First of all, quantum gates do NOT cause a QC to decohere if they are properly implemented; quantum gates are used in systems which are designed to USE quantum coherence in some way. The only time a QC MUST decohere is when you read out the final result.
However, the problem is that a gate operation takes some time, let's say 10 ns. (note that a "gate" does not neccsarily refer to anything more than a certain sequence of pulses in quantum computing; it is usually not a circuit) .

Hence. if you have a coherence time of e.g. 1 microsecond that means that you can in theory perform 100 gate operations before the system collapses.

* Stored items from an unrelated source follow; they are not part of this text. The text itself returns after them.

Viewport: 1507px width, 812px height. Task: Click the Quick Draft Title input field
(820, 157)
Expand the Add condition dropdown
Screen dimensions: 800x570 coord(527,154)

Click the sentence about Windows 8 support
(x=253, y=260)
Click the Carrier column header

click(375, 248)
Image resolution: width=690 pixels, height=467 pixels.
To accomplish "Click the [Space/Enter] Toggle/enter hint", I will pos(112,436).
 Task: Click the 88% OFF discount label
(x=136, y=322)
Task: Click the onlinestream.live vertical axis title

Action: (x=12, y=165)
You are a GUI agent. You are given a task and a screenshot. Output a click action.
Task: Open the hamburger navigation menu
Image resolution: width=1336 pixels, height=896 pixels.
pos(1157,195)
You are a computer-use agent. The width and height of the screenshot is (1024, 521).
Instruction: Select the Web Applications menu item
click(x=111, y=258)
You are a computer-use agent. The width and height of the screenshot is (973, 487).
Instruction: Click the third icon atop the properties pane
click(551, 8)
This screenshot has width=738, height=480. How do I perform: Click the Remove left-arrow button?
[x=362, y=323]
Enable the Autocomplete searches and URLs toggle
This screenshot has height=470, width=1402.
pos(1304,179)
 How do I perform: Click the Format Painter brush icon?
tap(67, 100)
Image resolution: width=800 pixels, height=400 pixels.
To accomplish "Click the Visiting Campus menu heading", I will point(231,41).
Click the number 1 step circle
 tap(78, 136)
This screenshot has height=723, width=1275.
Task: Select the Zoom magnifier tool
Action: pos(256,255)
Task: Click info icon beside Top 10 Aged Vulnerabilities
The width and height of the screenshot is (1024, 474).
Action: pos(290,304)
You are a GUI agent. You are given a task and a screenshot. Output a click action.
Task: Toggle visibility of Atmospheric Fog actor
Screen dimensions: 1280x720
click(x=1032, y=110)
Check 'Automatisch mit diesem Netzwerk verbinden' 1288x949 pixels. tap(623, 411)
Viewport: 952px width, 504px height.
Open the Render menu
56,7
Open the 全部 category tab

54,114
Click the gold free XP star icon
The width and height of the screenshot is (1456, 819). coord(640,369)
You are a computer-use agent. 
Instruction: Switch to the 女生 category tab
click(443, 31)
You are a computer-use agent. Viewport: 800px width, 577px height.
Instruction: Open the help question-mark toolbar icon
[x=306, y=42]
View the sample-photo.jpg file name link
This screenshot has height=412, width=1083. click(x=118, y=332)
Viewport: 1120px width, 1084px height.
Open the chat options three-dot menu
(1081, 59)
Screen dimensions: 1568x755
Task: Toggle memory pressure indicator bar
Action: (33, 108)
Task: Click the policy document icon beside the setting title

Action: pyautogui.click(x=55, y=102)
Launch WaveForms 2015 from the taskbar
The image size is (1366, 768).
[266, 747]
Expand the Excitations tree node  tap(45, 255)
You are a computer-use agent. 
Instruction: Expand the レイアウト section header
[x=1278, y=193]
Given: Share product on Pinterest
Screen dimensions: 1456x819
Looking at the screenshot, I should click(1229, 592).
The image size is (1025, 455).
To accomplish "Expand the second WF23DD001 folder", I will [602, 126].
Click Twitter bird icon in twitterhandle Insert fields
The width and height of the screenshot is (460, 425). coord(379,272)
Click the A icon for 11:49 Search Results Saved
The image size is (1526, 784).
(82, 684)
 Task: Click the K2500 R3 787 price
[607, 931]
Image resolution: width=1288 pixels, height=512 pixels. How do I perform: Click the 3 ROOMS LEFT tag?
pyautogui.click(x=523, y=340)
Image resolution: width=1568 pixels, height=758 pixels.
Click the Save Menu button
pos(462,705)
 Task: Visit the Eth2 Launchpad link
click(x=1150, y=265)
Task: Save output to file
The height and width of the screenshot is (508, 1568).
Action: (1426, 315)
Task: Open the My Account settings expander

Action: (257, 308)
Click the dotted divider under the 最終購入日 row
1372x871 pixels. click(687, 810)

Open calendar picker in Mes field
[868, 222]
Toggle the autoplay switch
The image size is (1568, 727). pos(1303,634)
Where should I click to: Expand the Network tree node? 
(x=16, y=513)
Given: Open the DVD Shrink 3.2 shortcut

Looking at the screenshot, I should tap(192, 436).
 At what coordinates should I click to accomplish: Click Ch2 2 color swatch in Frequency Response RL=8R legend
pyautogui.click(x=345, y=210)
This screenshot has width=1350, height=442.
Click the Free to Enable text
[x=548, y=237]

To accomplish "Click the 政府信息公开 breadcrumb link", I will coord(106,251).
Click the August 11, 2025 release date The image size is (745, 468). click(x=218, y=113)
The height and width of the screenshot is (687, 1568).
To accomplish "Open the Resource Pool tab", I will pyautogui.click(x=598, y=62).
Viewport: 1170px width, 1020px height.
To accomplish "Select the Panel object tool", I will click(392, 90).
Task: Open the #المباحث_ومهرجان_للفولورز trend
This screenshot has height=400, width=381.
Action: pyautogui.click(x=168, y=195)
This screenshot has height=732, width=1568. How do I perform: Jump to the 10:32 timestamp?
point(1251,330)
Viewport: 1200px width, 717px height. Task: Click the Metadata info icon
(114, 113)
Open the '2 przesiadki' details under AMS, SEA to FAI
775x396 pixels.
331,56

Now, there is something called quantum error correction algorihms which (in theory) can be used to build QCs that can operate for times much longer than the coherence times of the individual qubits. This means that the requirements on the qubits are somewhat relaxed. The bad news is that in order to implement these algorithms you need quite a few qubits, at least a few thousand, and you also need to be able to entangle all of them for the time it takes to perform the error correction.
This is way beyond what is possible at the moment but it DOES mean that there is a threshold beyond which we should be able to build practical QCs of just about any size.

This means that quantum correction is not really useful at the moment(I am not counting re-focusing pulses etc as QC) so instead we simply try to extend the coherence time of our qubits as much as possible and then we manipulate them using very short pulses before reading them out (there are also various "tricks" one can use such as non-demolition measurements etc).